Most postgraduate students studying for PhDs in Astronomy are funded by STFC (although some Universities also fund their own internal studentships). The result of this arrangement is that successful applicants to a PhD course can receive a stipend which amounts to about £13K per annum. It’s not a huge amount of money, but it is a stipend rather than a salary so it’s tax-free. Since a PhD student also remains a student and therefore qualifies for various other fringe benefits (Council Tax, student discounts, etc), it’s not actually a bad deal for the student. Anyway, if it were significantly more then it’s possible PhD students would have to start paying back their student loans, which would make things worse. STFC also pays a tuition fee to the University concerned, but this is done directly and the student doesn’t even see that element of the funding.

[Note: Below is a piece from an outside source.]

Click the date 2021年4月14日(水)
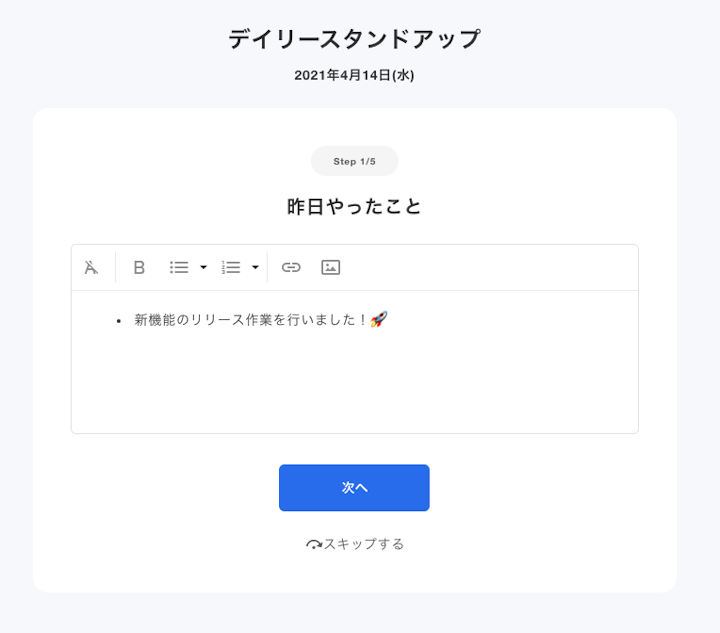coord(354,75)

Since about 1995, PPARC and then STFC has funded research studentships in areas within its remit by means of peer review. Departments have bid for studentships (every two years) and a panel awards an allocation depending on the quality of the bid. Of course, everyone asks for many more studentships than are available so what you get is a fraction of what you ask for. I wrote the application for the first ever quota studentships for the Astronomy group at the University of Nottingham, and did it again a couple of times after that. Each time, despite going into best bullshit mode to write the case, I was frustrated by the relatively small number of studentships we were awarded. Although we succeeded in building up gradually from zero to 2-3 per year, it was a very slow process.

In recent years, the funding mechanism has evolved slightly so that studentship fees and stipends were devolved to the departments concerned in terms of Doctoral Training Grants (DTGs) rather than being administered centrally by PPARC/STFC. In the old days, students used to get their stipend from PPARC/STFC whereas now they are paid by their department from a cash grant.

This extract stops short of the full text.